Mr. Ovadia, who has decorated the walls of the restaurant with worn photos of his family life in Georgia, said he obtained suluguni, the sour cheese that is a key Georgian ingredient, from an uncle in Israel who made it at home. It was as good as anything that I had had in Tbilisi, the Georgian capital.

The immigrants have brought not only a taste for pork, suluguni and vodka, but also a political bent that has tilted Israel to the right. Around Ashdod and other Russian enclaves, posters promote “Israel Is Our Home,” a rising political party whose base is Russian speakers. Its leader is Avigdor Lieberman, an immigrant from Moldova who is Israel’s foreign minister — and who has a good rapport with Vladimir V. Putin.

While the immigration from the former Soviet Union has been epic, there are questions about how long its influence can last, given assimilation.

Bar Putin in Jerusalem prides itself on offering “a night like you could have back in Russia,” said its co-owner, Yulia Kaplan, 27, who is from St. Petersburg. She spoke over music that ranged from the ballads of Vladimir Vysotsky, who was the Soviet Bob Dylan, to the latest bubblegum pop of Dima Bilan, winner of the 2008 Eurovision talent competition. Ms. Kaplan was not optimistic about future clientele.

“The children of Russians, they reject things Russian,” she said.
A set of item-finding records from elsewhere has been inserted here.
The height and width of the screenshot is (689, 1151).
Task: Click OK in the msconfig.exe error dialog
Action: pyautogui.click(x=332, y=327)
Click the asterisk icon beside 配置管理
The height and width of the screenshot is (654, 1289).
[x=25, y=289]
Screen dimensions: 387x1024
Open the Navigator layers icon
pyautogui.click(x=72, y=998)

Still, the legacy will endure at the Russian Library in Jerusalem, whose founder, Clara Elbert, 57, was once a Moscow librarian. She delighted in pulling works off the shelves and recounting their origins for me.

Many of the 100,000 books were donated by immigrants: classics by Tolstoy, Communist Party records from the 1930s, stories translated to Russian from Yiddish, volumes of Russian Jewish newspapers, and mementos. “This is a first-place award for a student in the sixth grade, Shayna Grinberg,” reads an inscription from a work from 1880.
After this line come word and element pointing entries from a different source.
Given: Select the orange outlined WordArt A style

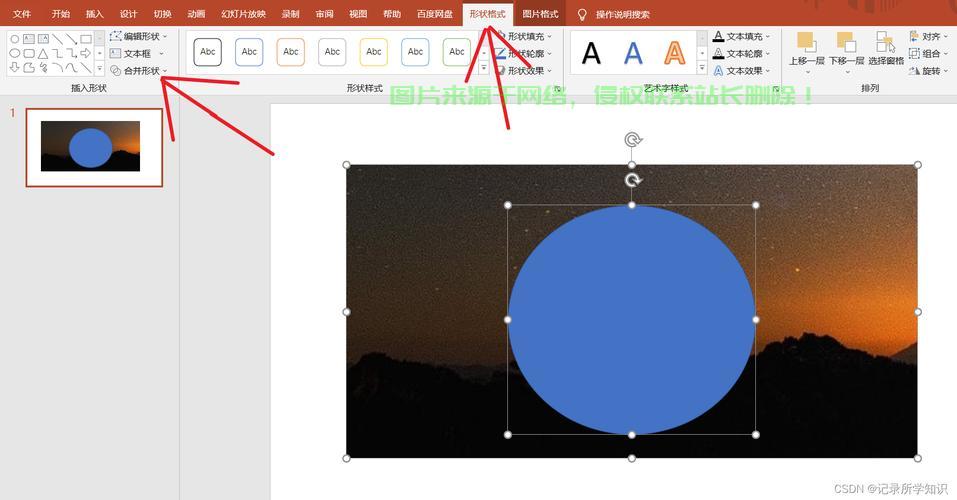Looking at the screenshot, I should [x=674, y=53].
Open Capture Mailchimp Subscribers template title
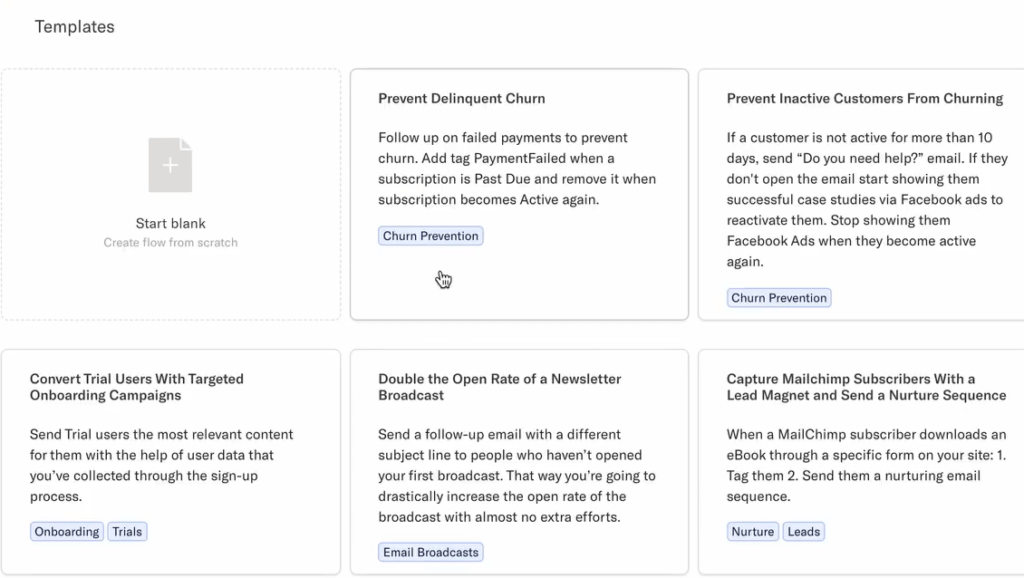The height and width of the screenshot is (578, 1024). (866, 387)
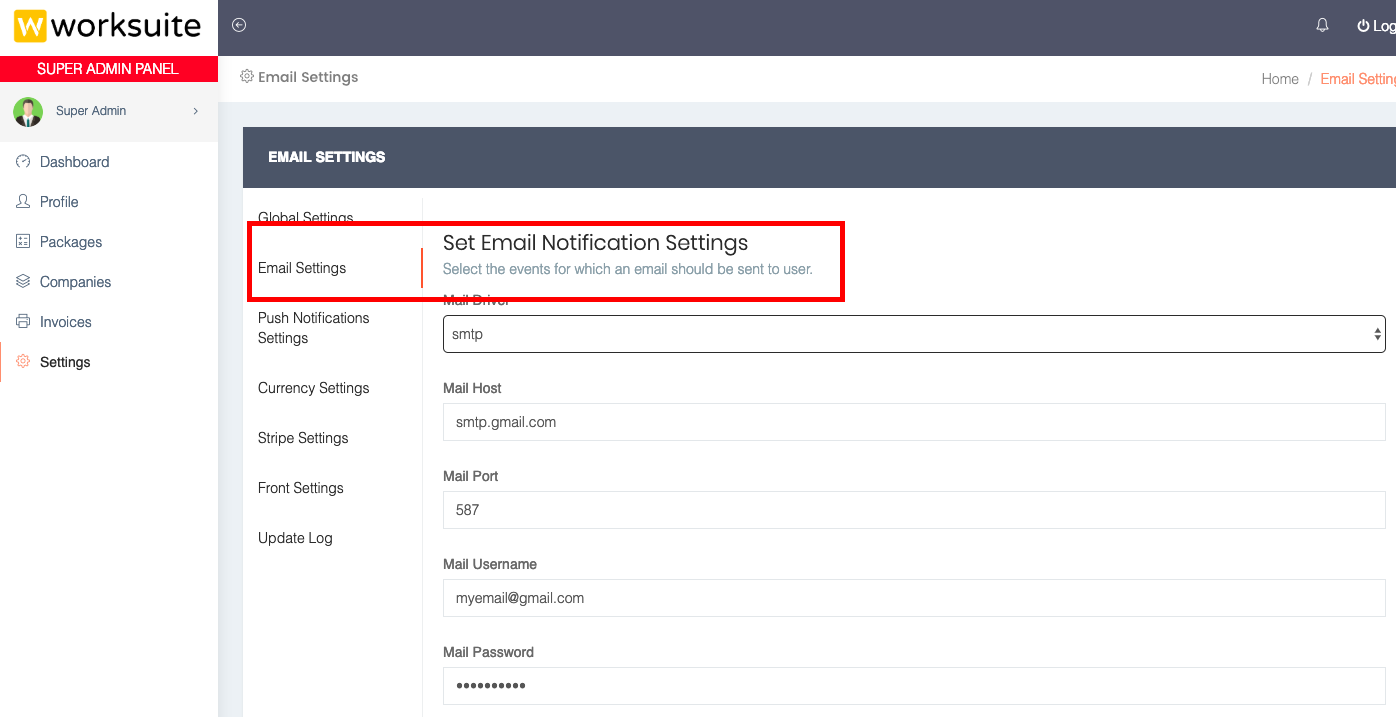This screenshot has height=717, width=1396.
Task: Open the Front Settings tab
Action: point(300,488)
Not long ago, the library, which is part of the city system, was threatened with closing after losing its lease. A debate broke out about whether it was worth saving. Wasn’t the point of creating a new life in Israel to leave behind the old one, to cast aside the burdens of the Jews of the former Soviet Union? But after an outcry, the library acquired a home. “You cannot become a true Israeli,” Ms. Elbert said, “if you do not know where you came from.”

IF YOU GO

Several airlines offer nonstop flights between New York and Tel Aviv, including El Al, Continental and Delta. European carriers like British Air and Air France have connecting flights to Tel Aviv through their hub cities. Tourist visas are not required for American citizens.

WHERE TO EAT

Integral (6 Hagdud Haivri, Ashdod; 972-8-866-8824) offers Russian-European fusion with plenty of brands of vodka on hand.
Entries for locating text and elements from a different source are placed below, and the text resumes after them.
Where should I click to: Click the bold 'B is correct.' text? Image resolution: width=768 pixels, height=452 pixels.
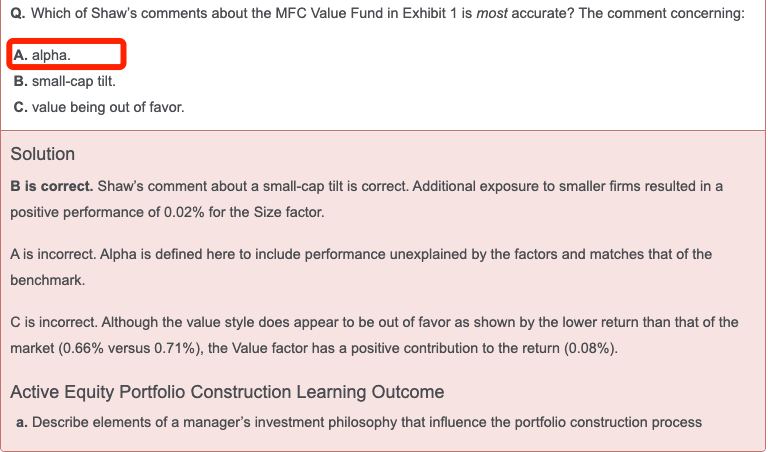tap(52, 186)
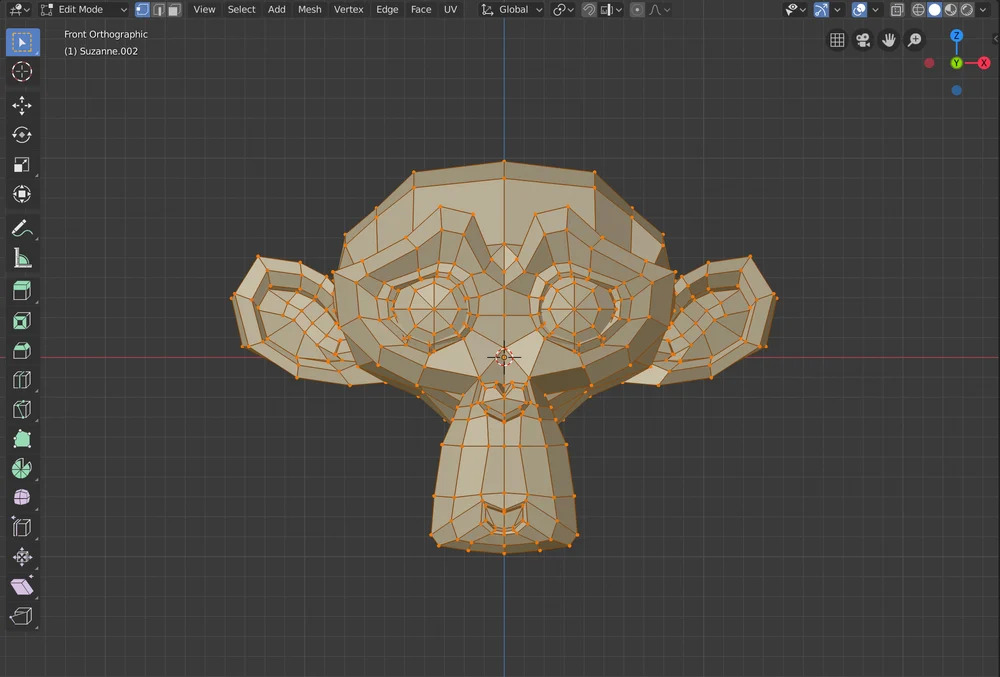Select the Bevel tool

coord(22,351)
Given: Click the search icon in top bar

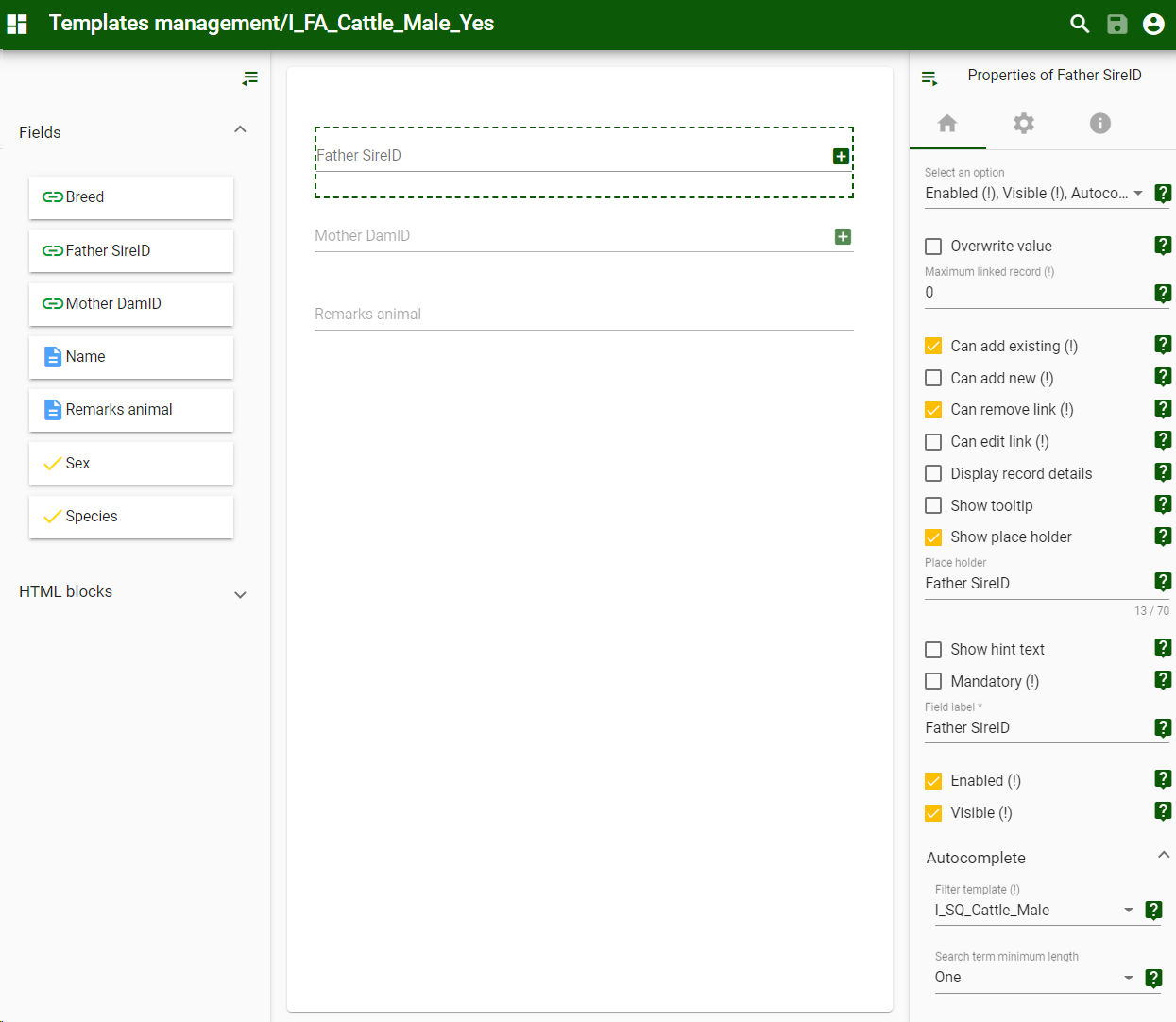Looking at the screenshot, I should point(1080,24).
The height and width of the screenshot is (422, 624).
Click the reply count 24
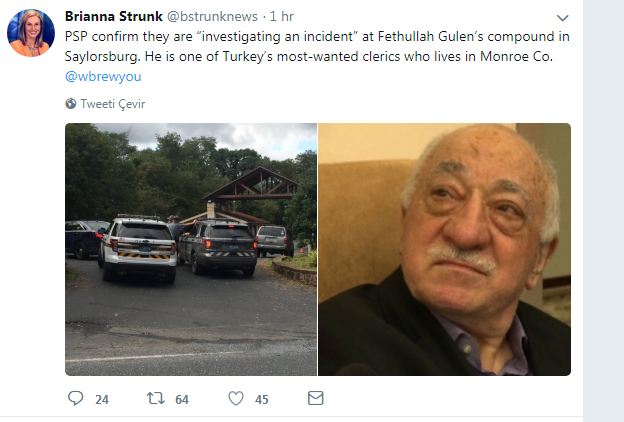pyautogui.click(x=102, y=399)
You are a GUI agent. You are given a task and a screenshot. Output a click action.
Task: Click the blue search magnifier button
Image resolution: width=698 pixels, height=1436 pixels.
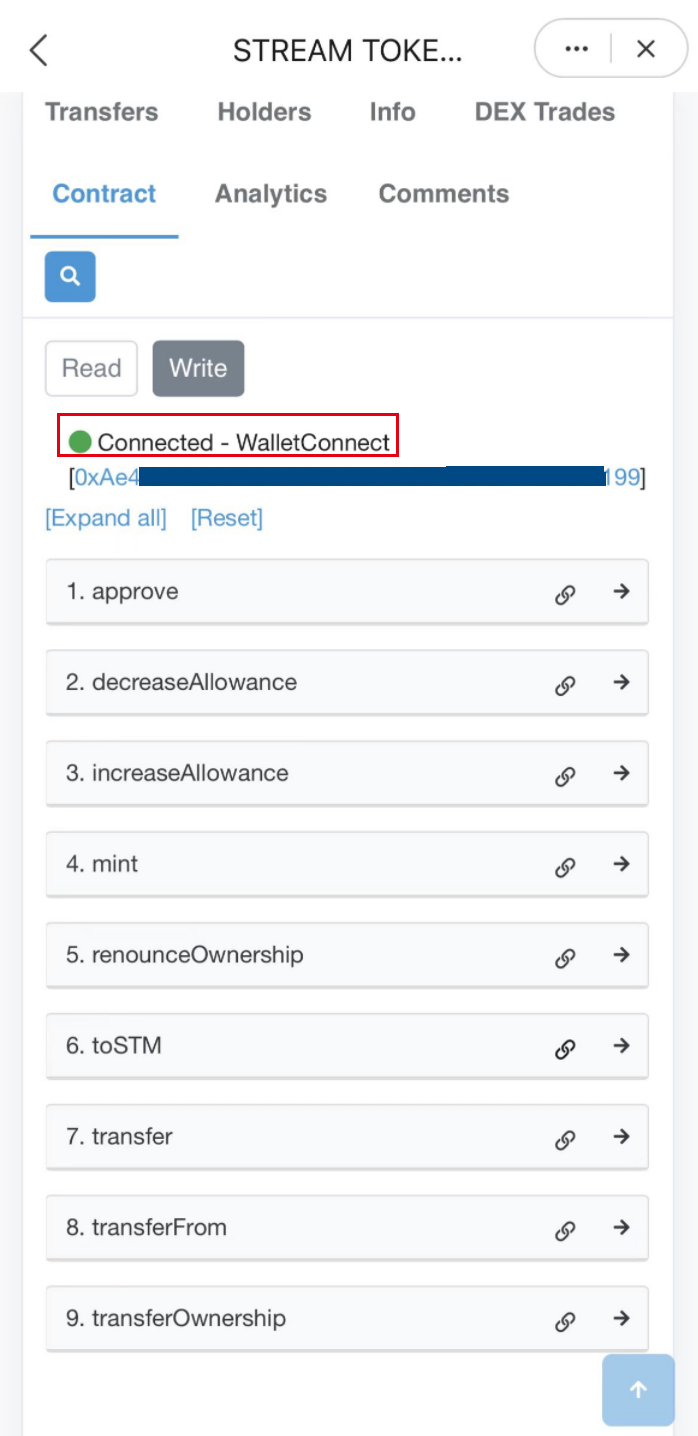click(70, 276)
Nanuchka (30 Lilienblum Street, Tel Aviv; 972-3-516-2254) has Georgian specialties in an atmosphere that turns ebullient late at night, with dancing on the tables.

Caffeine (63 Nachalat Binyamin Street, Tel Avivl; 972-3-686-8986) is a charming Georgian cafe. Try the khachapuri, the signature bread filled with suluguni, the national cheese.

Fergana (54 Ha-Peled Street, Holon; 972-3-556-0210) offers tasty and inexpensive Uzbek cuisine in a modest setting. The plov, the pilaf dish of Central Asia, and manti, meat dumplings, are excellent.

Bar Putin (19 Jaffo Street, Jerusalem; 972-5-2431-9695) pays quirky homage to the Russian leader and his land.

SIGHTSEEING

The city of Ashdod is a perfect day trip for people staying in other major Israeli cities. It is a 45-minute car ride from Tel Aviv, or an hour and 15 minutes from Jerusalem. There is regular bus service from both cities; sometimes a transfer is required (egged.co.il/Eng/).

Tiv Ta’am is a supermarket chain specializing in Russian food; there is a store at 37 Jabotinsky Street, Ashdod; 972-8-851-3999; tivtaam.co.il. The Russian Library (88 Agrippas Street, Jerusalem; 972-2-537-5723).